Among nearly 5 million U.S. adults with stoke history, 37.1% had uncontrolled BP
Santos D, et al. JAMA Neurol. 2020;doi:10.1001/jamaneurol.2020.2499.

In the cross-sectional study, the researchers identified 4,971,136 adults with a history of stroke through data from the National Health and Nutrition Examination Survey conducted between 2005 and 2016. The mean age of participants was 67.1 (95% CI, 66.1-68.1) years; 56.1% of the participants were women.

Santos and Dhamoon found that 37.1% (33.5% to 40.8%) of participants had uncontrolled BP upon examination, 80.4% (82.0% to 87.5%) of whom were on antihypertensive medication. The researchers estimated that 1 in 5 participants with hypertension did not report taking medication.

“Even among those who reported taking their prescribed antihypertensive medication, approximately one-third continued to have uncontrolled blood pressure, despite medication use,” they wrote.

The most common medications were angiotensin-converting enzyme inhibitors or angiotensin receptor blockers (59.2%; 95% CI, 54.9-63.4) and beta-blockers (43.8%; 95% CI,40.3-47.3). Over time, there was a significant reduction in the use of diuretics (P = .005; 49.4% in 2005-2006 vs. 35.7% in 2015-2016). The frequencies of other antihypertensive medication classes remained consistent.

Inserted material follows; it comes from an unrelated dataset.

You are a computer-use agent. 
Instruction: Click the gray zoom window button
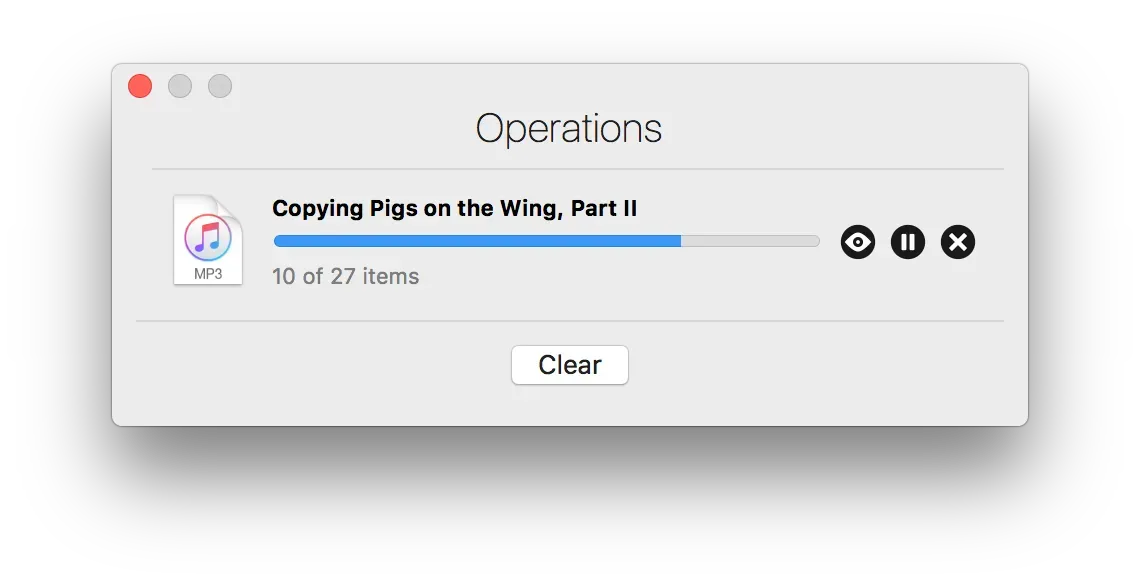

“Although this study reveals a gap in secondary prevention of stroke, future studies are needed to determine preferential antihypertensive medication in patients after stroke,” Santos and Dhamoon concluded. “Studies focused on the efficacy of the class and number of antihypertensive medications in this patient population may be particularly beneficial.”